##### DOCUMENT TEXT
Figure 1. Transverse section of the lateral neck at the level of the larynx illustrating the close relationship between the spinal canal and the ventral rami of C5, C6, and C7. Catheter advancement along the nerve course toward the neuroforamen may explain intrathecal misplacements. The black circle indicates the close relationship of the ventral rami to the epidural space and the spinal cord. Dotted black arrows mark the dura mater. Non-dotted black arrow: vertebral artery; C5: ventral ramus of the 5th spinal nerve; C6: ventral ramus of the 6th spinal nerve; C7: ventral ramus of the 7th spinal nerve; CCA: common carotid artery; ES: epidural space; aSM: anterior scalene muscle; mSM: middle scalene muscle; SCM: sternocleidomastoid muscle; SC: spinal cord; TP C6: transverse process of the 6th cervical vertebra; iJV: internal jugular vein.

2. Relevant Anatomy for Interscalene Brachial Plexus Blocks

2.1. Innervation and Formation

The brachial plexus originates from spinal segments C5 to Th1 and innervates the upper extremity and parts of the trunk wall. The plexus runs through four defined anatomical regions according to its course from proximal to distal directions: (1) the scalene hiatus (the hiatus scalenorum posterius), (2) the posterior or lateral neck triangle (trigonum colli posterius sive laterale, the posterior cervical triangle), (3) the infraclavicular region (trigonum deltoideopectorale sive, Mohrenheim’s fossa or groove), and (4) the axillary fossa.
##########
##### GIVEN RECORDS
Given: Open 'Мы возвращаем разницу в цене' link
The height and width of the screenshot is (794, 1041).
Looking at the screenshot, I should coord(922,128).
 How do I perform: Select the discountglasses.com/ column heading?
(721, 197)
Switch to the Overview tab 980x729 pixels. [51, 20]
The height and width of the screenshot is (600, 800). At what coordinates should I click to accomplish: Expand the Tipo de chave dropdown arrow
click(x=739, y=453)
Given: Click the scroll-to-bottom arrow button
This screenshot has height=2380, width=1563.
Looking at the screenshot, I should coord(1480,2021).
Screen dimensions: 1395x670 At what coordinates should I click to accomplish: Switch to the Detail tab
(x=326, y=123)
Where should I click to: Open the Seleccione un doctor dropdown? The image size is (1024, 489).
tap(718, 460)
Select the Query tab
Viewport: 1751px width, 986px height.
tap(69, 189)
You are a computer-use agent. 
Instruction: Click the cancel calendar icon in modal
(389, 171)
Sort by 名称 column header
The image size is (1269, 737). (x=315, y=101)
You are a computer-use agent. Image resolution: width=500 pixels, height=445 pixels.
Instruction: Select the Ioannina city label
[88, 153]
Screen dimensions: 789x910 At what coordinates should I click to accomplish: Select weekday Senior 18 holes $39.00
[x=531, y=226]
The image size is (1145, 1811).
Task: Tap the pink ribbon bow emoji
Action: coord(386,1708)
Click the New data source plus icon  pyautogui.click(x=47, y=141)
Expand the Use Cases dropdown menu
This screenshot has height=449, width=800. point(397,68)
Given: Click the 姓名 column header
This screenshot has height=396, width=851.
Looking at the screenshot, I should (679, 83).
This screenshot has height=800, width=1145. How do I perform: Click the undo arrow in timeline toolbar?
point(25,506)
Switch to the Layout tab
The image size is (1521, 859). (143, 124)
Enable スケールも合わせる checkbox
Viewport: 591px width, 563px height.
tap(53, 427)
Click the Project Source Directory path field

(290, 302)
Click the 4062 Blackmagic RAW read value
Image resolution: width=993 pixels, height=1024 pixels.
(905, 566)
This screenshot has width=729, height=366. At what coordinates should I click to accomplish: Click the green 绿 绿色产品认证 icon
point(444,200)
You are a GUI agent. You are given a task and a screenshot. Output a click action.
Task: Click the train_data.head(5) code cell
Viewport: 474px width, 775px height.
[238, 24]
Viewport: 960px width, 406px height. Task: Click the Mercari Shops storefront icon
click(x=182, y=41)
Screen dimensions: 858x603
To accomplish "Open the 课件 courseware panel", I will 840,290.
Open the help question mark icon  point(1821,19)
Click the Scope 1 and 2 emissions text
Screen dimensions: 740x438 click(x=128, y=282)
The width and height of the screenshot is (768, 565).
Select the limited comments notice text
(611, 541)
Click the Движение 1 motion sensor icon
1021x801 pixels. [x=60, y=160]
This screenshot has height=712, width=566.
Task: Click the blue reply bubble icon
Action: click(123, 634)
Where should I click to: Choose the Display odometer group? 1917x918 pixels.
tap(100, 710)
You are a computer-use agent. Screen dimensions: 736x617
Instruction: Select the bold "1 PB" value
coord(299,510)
##########
◆ REQUIRED ACTION: Reproduce the brachial plexus anatomy text word for word, from the figure caption through the end of section 2.1.

◆ RESULT FOR THIS TASK:
Figure 1. Transverse section of the lateral neck at the level of the larynx illustrating the close relationship between the spinal canal and the ventral rami of C5, C6, and C7. Catheter advancement along the nerve course toward the neuroforamen may explain intrathecal misplacements. The black circle indicates the close relationship of the ventral rami to the epidural space and the spinal cord. Dotted black arrows mark the dura mater. Non-dotted black arrow: vertebral artery; C5: ventral ramus of the 5th spinal nerve; C6: ventral ramus of the 6th spinal nerve; C7: ventral ramus of the 7th spinal nerve; CCA: common carotid artery; ES: epidural space; aSM: anterior scalene muscle; mSM: middle scalene muscle; SCM: sternocleidomastoid muscle; SC: spinal cord; TP C6: transverse process of the 6th cervical vertebra; iJV: internal jugular vein.

2. Relevant Anatomy for Interscalene Brachial Plexus Blocks

2.1. Innervation and Formation

The brachial plexus originates from spinal segments C5 to Th1 and innervates the upper extremity and parts of the trunk wall. The plexus runs through four defined anatomical regions according to its course from proximal to distal directions: (1) the scalene hiatus (the hiatus scalenorum posterius), (2) the posterior or lateral neck triangle (trigonum colli posterius sive laterale, the posterior cervical triangle), (3) the infraclavicular region (trigonum deltoideopectorale sive, Mohrenheim’s fossa or groove), and (4) the axillary fossa.